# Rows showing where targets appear
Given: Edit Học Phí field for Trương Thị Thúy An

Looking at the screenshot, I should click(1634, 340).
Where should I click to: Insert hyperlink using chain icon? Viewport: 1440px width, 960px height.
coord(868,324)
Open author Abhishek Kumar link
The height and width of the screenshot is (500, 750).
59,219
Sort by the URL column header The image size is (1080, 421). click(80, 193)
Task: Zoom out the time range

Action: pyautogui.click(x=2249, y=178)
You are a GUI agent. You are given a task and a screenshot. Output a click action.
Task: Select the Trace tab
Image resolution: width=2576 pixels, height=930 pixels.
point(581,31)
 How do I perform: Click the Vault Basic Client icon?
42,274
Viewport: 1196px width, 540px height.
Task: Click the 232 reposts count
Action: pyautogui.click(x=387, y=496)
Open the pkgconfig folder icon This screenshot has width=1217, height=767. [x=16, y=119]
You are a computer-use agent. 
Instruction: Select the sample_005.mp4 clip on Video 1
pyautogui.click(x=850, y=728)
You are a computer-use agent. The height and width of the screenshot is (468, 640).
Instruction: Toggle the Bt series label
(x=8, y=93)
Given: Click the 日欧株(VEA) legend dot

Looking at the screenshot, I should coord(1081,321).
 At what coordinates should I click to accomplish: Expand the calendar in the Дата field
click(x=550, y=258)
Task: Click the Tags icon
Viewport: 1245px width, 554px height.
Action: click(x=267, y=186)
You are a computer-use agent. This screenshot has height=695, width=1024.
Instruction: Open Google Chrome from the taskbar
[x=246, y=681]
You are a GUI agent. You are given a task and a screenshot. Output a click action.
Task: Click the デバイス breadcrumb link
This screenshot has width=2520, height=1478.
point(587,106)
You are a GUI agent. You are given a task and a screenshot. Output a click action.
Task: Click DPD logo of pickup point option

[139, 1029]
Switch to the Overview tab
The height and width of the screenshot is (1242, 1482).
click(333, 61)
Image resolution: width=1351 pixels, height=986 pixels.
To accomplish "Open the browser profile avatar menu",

# TASK TO CARRY OUT
Rewrite the records above with "GUI agent" changed to "screen agent" everywhere it occurs, leaving everything else as it is.

# EXERCISE OUTPUT
Given: Edit Học Phí field for Trương Thị Thúy An

Looking at the screenshot, I should click(1634, 340).
Where should I click to: Insert hyperlink using chain icon? Viewport: 1440px width, 960px height.
coord(868,324)
Open author Abhishek Kumar link
The height and width of the screenshot is (500, 750).
59,219
Sort by the URL column header The image size is (1080, 421). click(80, 193)
Task: Zoom out the time range

Action: pyautogui.click(x=2249, y=178)
You are a screen agent. You are given a task and a screenshot. Output a click action.
Task: Select the Trace tab
Image resolution: width=2576 pixels, height=930 pixels.
point(581,31)
 How do I perform: Click the Vault Basic Client icon?
42,274
Viewport: 1196px width, 540px height.
Task: Click the 232 reposts count
Action: pyautogui.click(x=387, y=496)
Open the pkgconfig folder icon This screenshot has width=1217, height=767. [x=16, y=119]
You are a computer-use agent. 
Instruction: Select the sample_005.mp4 clip on Video 1
pyautogui.click(x=850, y=728)
You are a computer-use agent. The height and width of the screenshot is (468, 640).
Instruction: Toggle the Bt series label
(x=8, y=93)
Given: Click the 日欧株(VEA) legend dot

Looking at the screenshot, I should coord(1081,321).
 At what coordinates should I click to accomplish: Expand the calendar in the Дата field
click(x=550, y=258)
Task: Click the Tags icon
Viewport: 1245px width, 554px height.
Action: click(x=267, y=186)
You are a computer-use agent. This screenshot has height=695, width=1024.
Instruction: Open Google Chrome from the taskbar
[x=246, y=681]
You are a screen agent. You are given a task and a screenshot. Output a click action.
Task: Click the デバイス breadcrumb link
This screenshot has width=2520, height=1478.
point(587,106)
You are a screen agent. You are given a task and a screenshot. Output a click action.
Task: Click DPD logo of pickup point option

[139, 1029]
Switch to the Overview tab
The height and width of the screenshot is (1242, 1482).
click(333, 61)
Image resolution: width=1351 pixels, height=986 pixels.
To accomplish "Open the browser profile avatar menu",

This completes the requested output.